Primary Sjögren’s syndrome (pSS) is a systemic autoimmune disease characterized by dryness of the mouth and eyes. Besides the involvement of exocrine glands, multiple sites and organ systems can be affected. As pSS patients can present with a wide range of signs, diagnosing pSS can be complicated. The general aim of this thesis was to improve diagnosis and classification of the systemic autoimmune disease pSS by focusing on one of the main target organs: the salivary glands. The studies described in this thesis focused on salivary gland histopathology and salivary gland imaging. We showed that the addition of three histopathological features to the workup of salivary gland biopsies increased the diagnostic accuracy of the biopsy and also increased the specificity of the classification criteria. The three histopathological features are: presence of intraepithelial B-lymphocytes in striated ducts, a relative increase in IgG plasmacells, presence of germinal centers.

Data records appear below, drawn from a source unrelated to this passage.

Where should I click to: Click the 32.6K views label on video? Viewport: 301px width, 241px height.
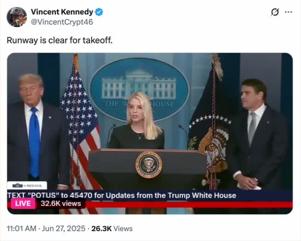[x=61, y=203]
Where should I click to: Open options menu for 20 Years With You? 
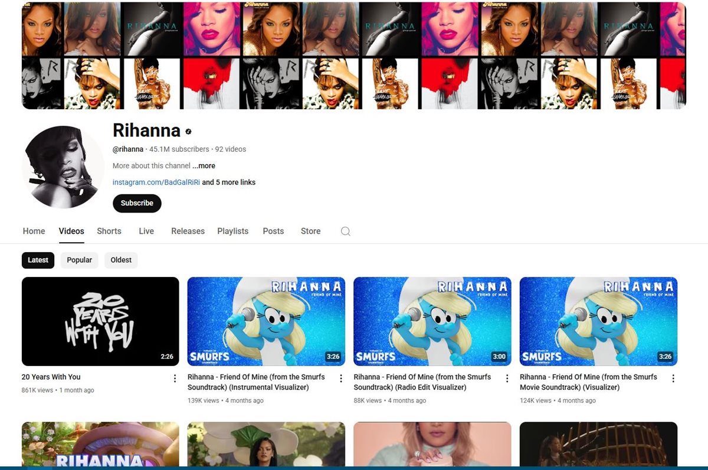175,378
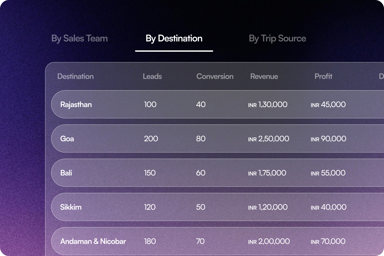Click Goa's leads value of 200

click(x=151, y=139)
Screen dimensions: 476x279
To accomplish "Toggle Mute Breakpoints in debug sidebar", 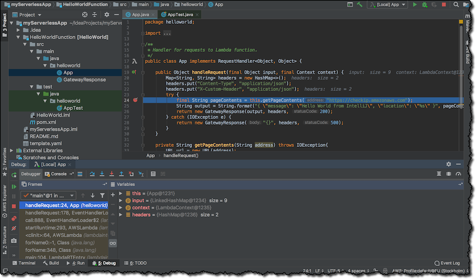I will click(x=14, y=229).

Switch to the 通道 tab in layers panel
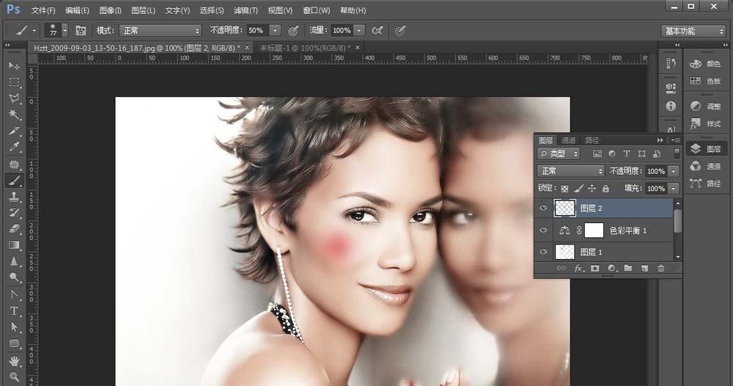pyautogui.click(x=569, y=140)
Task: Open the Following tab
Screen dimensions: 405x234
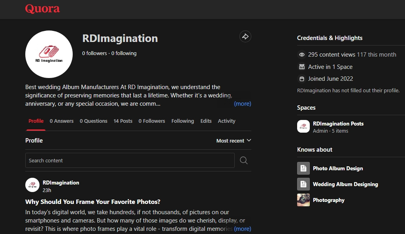Action: 183,121
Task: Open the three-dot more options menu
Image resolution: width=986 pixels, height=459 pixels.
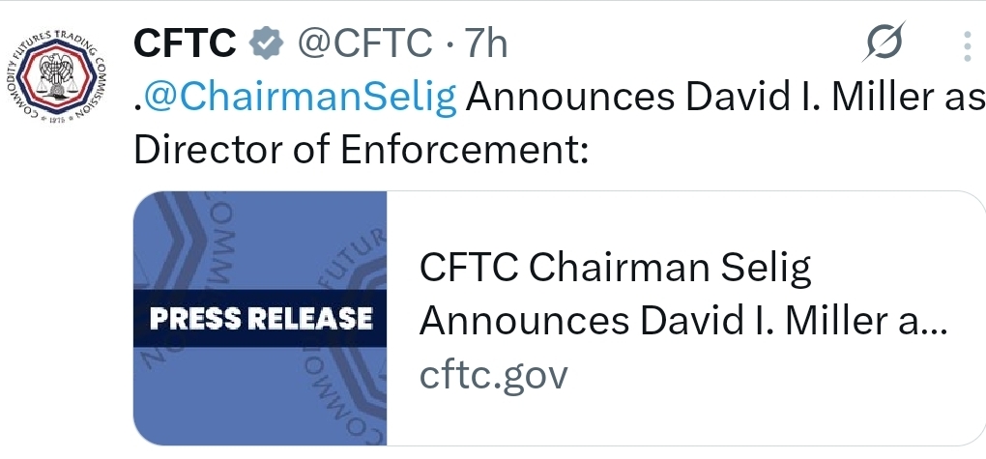Action: (x=968, y=46)
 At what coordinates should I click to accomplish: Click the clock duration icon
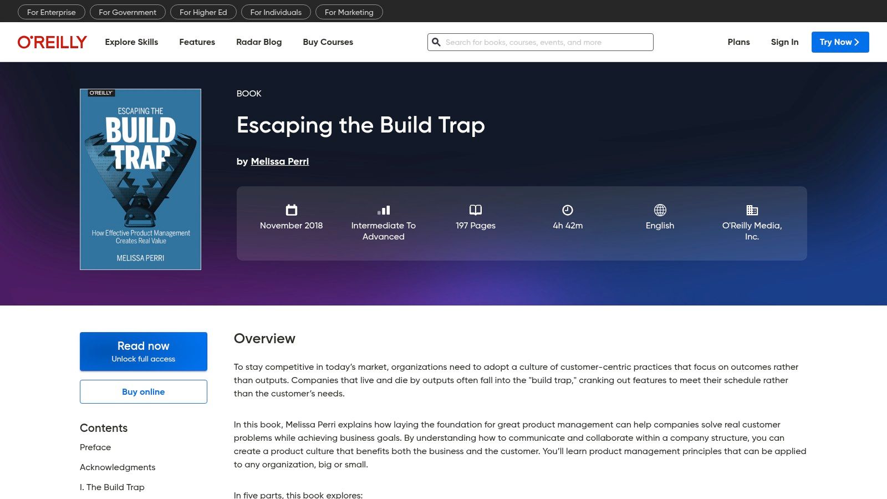tap(567, 210)
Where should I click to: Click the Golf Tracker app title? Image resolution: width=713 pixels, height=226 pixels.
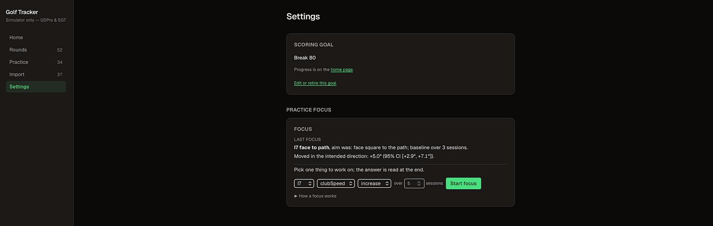pyautogui.click(x=22, y=12)
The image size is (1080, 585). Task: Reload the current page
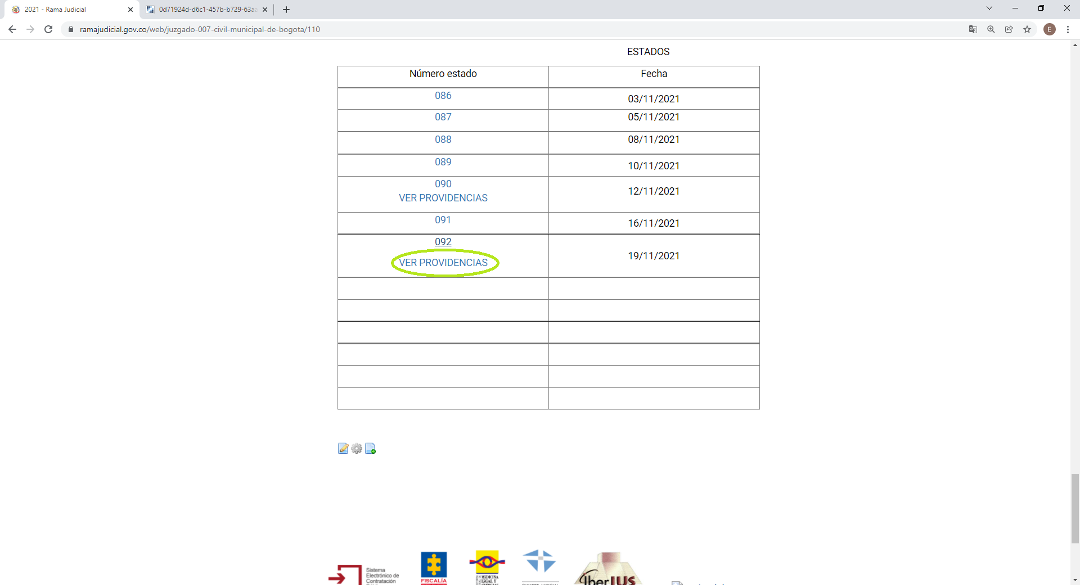[x=48, y=29]
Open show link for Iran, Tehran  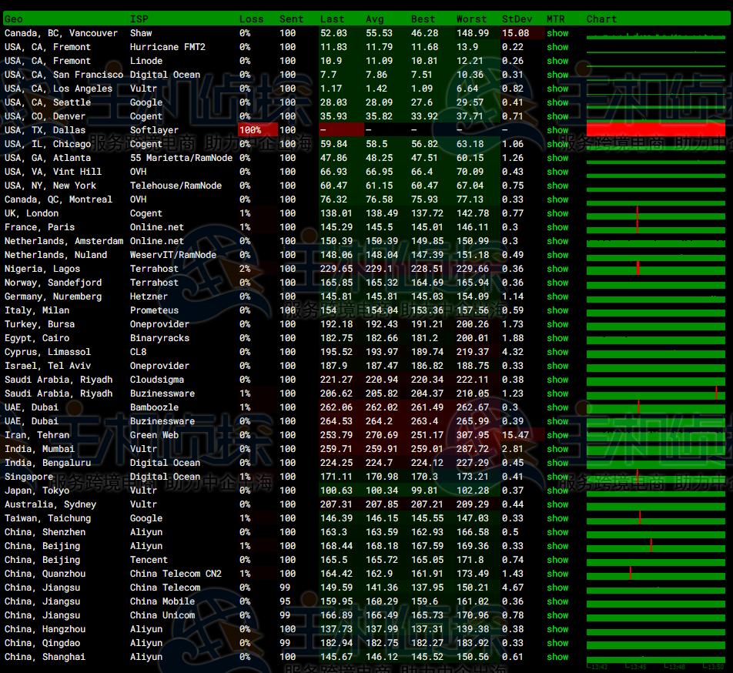(x=557, y=435)
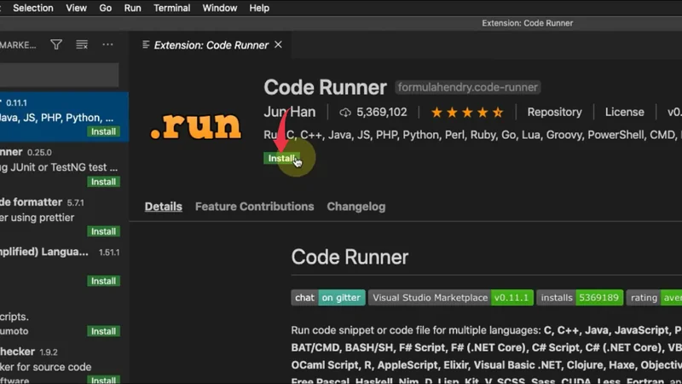Viewport: 682px width, 384px height.
Task: Click the chat on gitter badge
Action: pos(328,298)
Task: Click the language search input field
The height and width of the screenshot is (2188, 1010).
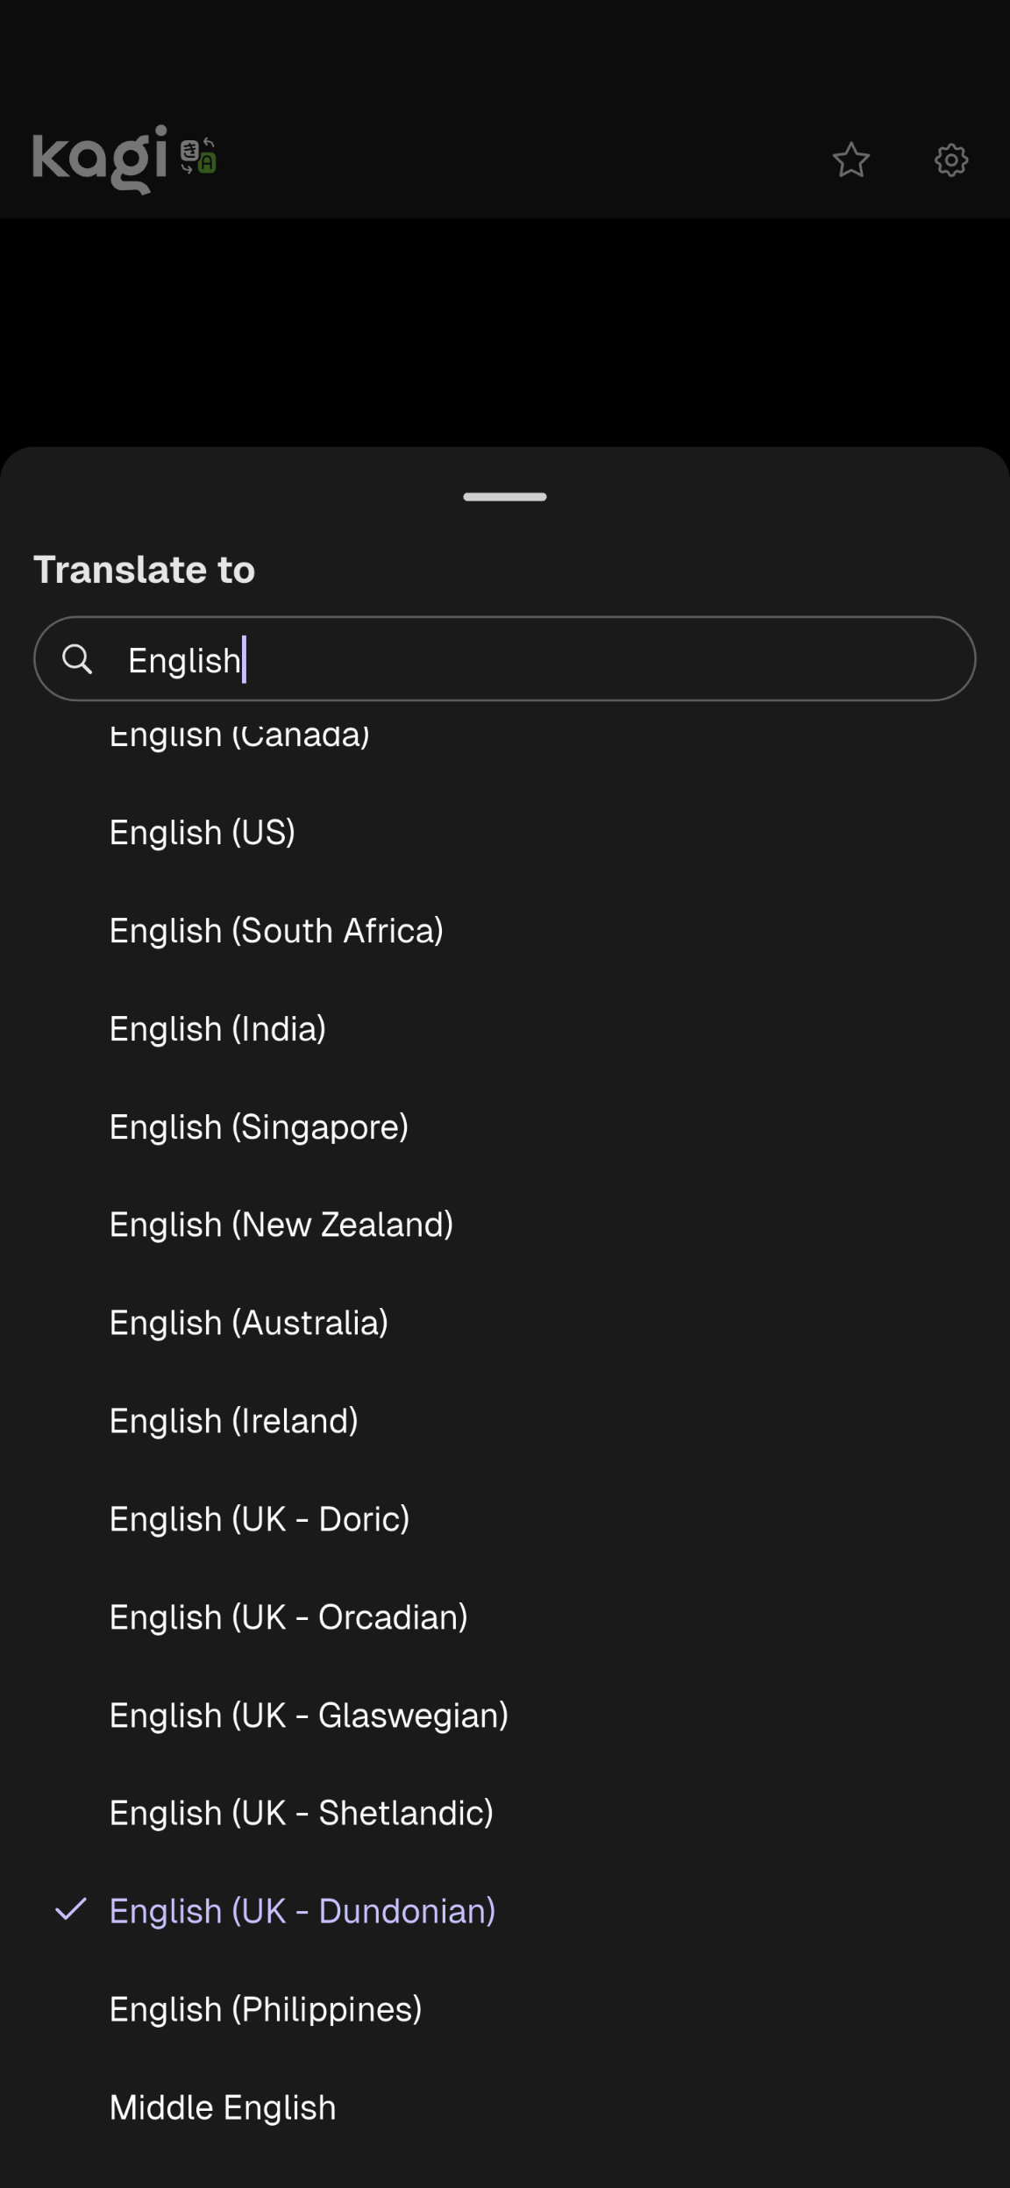Action: tap(504, 659)
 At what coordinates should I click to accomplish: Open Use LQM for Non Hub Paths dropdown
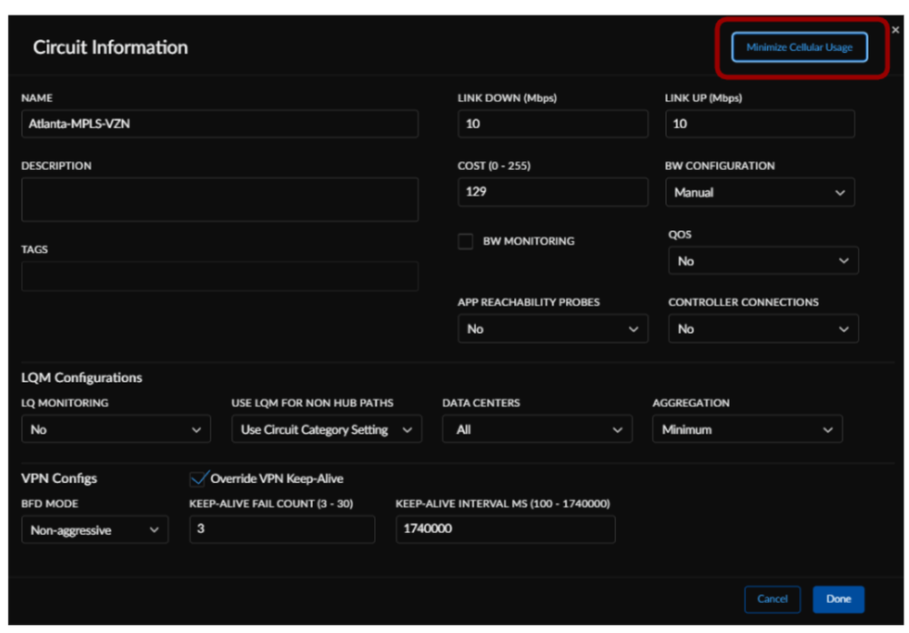point(327,429)
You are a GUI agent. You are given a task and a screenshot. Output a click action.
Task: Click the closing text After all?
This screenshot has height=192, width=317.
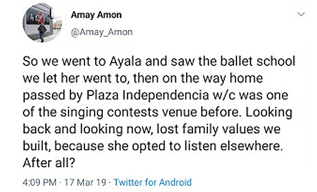click(49, 163)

Furthermore, we showed that ultrasonography of the parotid gland and histopathology of the parotid gland assess different (or at best partly related) constructs. Therefore, we concluded that ultrasonography cannot directly replace the salivary gland biopsy in the diagnostic work-up of pSS. Salivary gland imaging by using the nuclear medicine technique FDG-PET/CT currently has no place in the work-up of pSS, as it was not able to differentiate between salivary glands from pSS patients and salivary glands of two control groups. However, we showed that FDG-PET/CT imaging was useful to detect pSS-associated lymphomas and to detect systemic disease activity outside the salivary glands.